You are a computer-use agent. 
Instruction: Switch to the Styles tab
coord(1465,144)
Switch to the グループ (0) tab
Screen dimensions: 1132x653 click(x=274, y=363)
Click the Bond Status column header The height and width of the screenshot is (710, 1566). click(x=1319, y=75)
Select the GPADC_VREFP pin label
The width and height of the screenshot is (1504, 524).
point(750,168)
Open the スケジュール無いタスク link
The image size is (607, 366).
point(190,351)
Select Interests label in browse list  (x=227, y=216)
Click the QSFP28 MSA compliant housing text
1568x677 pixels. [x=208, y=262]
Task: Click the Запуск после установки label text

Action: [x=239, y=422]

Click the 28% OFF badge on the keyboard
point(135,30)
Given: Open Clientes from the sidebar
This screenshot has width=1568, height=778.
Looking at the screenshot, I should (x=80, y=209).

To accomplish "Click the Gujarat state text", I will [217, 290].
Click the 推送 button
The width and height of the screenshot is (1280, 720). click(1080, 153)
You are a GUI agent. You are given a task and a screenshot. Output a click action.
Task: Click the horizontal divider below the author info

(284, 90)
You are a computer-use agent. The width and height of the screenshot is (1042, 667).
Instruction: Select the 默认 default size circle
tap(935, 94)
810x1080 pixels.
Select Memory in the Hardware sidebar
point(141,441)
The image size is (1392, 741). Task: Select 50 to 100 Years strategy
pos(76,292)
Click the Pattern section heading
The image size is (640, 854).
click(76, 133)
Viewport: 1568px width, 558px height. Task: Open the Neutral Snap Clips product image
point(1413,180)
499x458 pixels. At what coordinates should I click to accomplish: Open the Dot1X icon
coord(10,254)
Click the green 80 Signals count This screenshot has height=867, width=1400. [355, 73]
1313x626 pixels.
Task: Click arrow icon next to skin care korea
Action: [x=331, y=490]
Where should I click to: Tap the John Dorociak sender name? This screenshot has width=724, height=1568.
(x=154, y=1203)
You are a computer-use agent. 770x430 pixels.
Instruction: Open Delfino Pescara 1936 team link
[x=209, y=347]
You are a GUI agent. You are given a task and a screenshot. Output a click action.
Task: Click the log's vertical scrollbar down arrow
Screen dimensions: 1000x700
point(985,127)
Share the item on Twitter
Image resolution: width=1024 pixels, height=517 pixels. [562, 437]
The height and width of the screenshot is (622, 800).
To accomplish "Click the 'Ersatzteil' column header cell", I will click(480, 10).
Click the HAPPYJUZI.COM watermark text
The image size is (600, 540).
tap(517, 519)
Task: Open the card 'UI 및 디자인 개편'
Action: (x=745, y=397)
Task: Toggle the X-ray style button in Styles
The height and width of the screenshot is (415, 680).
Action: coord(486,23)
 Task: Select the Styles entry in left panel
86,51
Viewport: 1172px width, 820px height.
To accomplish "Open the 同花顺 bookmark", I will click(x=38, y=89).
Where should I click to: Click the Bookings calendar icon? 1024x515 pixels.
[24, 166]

## Problem requirements
Within the entries, find each line holding the string "header". Reply with how many there are, as a number alone.

## Solution to this exercise
2